Explore the material >>
1 > In the household column, what purpose did the 8-inch PVC pipe serve? Answer in one or two sentences.
2 > Carry the household column forward from its final sentence.
[[ Quoted passage open ]]
Adrian called Kimball after her doctor’s appointment Tuesday. Dr, Boudreaux told her she thinks it may be a December baby. She originally predicted Nov. 28. Just as long as he and his momma are healthy.

-I discovered this week that I am exactly half bright. That may be the first time that I got that quantified for me. The way I learned that tidbit ended well which is not often the case with experience. Usually, I recognize a mistake the second time I’m about to make it… maybe.

Last Friday morning started off uneventfully until I opened the west door to our house which I don’t normally do. I think I was looking for Adrian and Kimball’s cat, Bella, who lives with us. She’s an out-cat. Any time day or night for any excuse, she wants to go outside.

I didn’t see Bella on the west side of the house, but water covering the south yard got my attention. My eyes followed it back to our driveway where I could see the water had current to it… and it hadn’t been raining. (We did get three inches over the weekend.) There wasn’t any water near the west hydrant which Kimball uses to water her flowers, but I decided to go downstairs and turn off the water pump switch. That stopped the flow.

I went outside and backtracked the leak. It surfaced several feet west and downhill from the hydrant. I got a pipe wrench and removed the top of the 8-inch PVC pipe Josh Culver had helped me install a few years ago as an access to the cutoff valve we installed for the hydrant which we put on a T off the main water line.
[[ Quoted passage closed ]]
[[ Data block open ]]
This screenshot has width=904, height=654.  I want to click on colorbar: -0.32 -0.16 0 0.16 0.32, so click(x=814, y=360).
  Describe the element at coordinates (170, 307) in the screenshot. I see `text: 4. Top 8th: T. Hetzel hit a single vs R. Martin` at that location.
[[ Data block closed ]]
Outputs by task >>
1 > The 8-inch PVC pipe was installed to provide access to the cutoff valve for the hydrant. That hydrant sits on a T off the main water line.

2 >
The pipe had about three feet of water in it. Now when I installed a hydrant east the house several years before that, I made a cutoff tool out of a four foot section of PVC pipe by putting a T on it for leverage and cutting two notches on the bottom end to fit the valve’s handle. I tried that tool down in the hole where I couldn’t see because of the water but never could get it to make contact.

I went up to see my brother-in-law, Tom Gough, and told him I needed a miracle. We were standing in his shop mulling over various tools when he spied one and said, “Shop Vac.”

I said, “I’ve got one.” I soon had run an extension cord and put the Shop-Vac hose in the hole. Within minutes it had pumped almost all the water out of the hole exposing the round knurled handle of the valve.

I went to town and David Benham helped me pick out a 10 ft. section of PVC pipe which I took home and notched snaggle-toothed hoping it would fit the handle. Didn’t work. So I removed two of the “teeth.” I twisted on it for a while and decided to turn the pump back on to test my work. No running water in hole.

You don’t know how relieved I was that I didn’t have to dig a hole by the hydrant to fix the leak… or get Davis or someone else to do it. The whole process would have been a lot easier if I had enough foresight to make a cutoff tool when I had full access.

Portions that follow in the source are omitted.